The new operators of the Sydney Entertainment Centre have spoken for the first time about their determination to return the venue as a top concerts destination.

"We're going to rebrand and relaunch the SEC," the venue's GM Steve Romer tells Billboard.biz. "We believe our arena is a very, very iconic piece of Sydney infrastructure. There's an enormous amount of memories in people's eyes, and we'd like to see it become the Madison Square Garden of Sydney."

The SEC has endured a turbulent succession of events in recent weeks, and Romer admittedly hasn't had the luxury of time to get acquainted with his new role.

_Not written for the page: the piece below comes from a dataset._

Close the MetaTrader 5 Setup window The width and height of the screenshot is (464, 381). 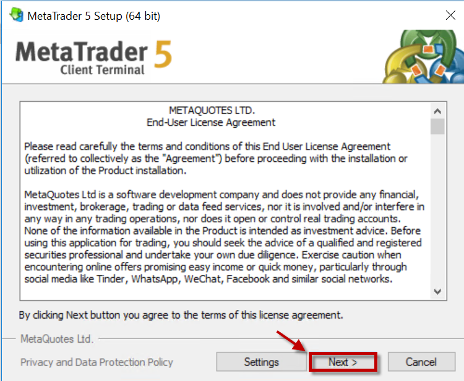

The venue's owner the Sydney Harbour Foreshore Authority evicted the previous lease-holders, Kevin Jacobsen's Arena Management, on Aug. 6 when the company entered into administration with spiralling debts estimated at around $10 million Australia ($8.4 million).

Romer, a 26-year venues veteran who had served as director of operations at the neighboring Sydney Convention and Exhibition Centre for the past six years, was parachuted into the SEC job when his employers Darling Harbour Convention and Exhibition assumed management of the SEC. The DHCE is jointly owned by hotels group Accor Asia Pacific and food services organization Compass Group.

"Our core business will remain live music," enthuses Romer, who says he is in the process of assembling budgets for the SEC and is close to announcing some new concert bookings. The venue has just hosted Alice Cooper and has the likes of Cliff Richard, Liza Minnelli, Il Divo and Keith Urban to come.

Arena Management had leased the 12,500-capacity venue on Sydney's scenic Darling Harbour since November 1983. The current 15-year contract is broken up into five-year periods. The DHCE's present management deed arrangement comes up for renewal in December 2011. "We have no reason to think that management deed won't be renewed for the following 5 year option," Romer says.

Romer has served as a councillor on the board of the Venue Management Association - Asia Pacific since 2002, and was elected VMA president in May for a 12-month period. He is a board director of the International Assn. of Assembly Managers (IAAM), which represents 3,800 members from major international public assembly facilities including stadiums and arenas.